> WHAT TO PRODUCE:
Rewrite the rows from the line containing "Given: Browse repository at commit d353bd8" through the line containing "Looking at the", changing "repository" to "codebase" and leaving everything else as it is.

> RECORDS TO USE:
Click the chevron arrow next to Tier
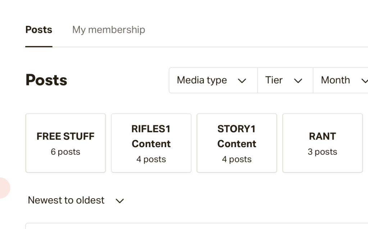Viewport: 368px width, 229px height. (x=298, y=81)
...
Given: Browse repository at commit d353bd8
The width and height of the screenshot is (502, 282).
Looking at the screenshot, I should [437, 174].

> SOLUTION TO THIS TASK:
Given: Browse codebase at commit d353bd8
The width and height of the screenshot is (502, 282).
Looking at the screenshot, I should [437, 174].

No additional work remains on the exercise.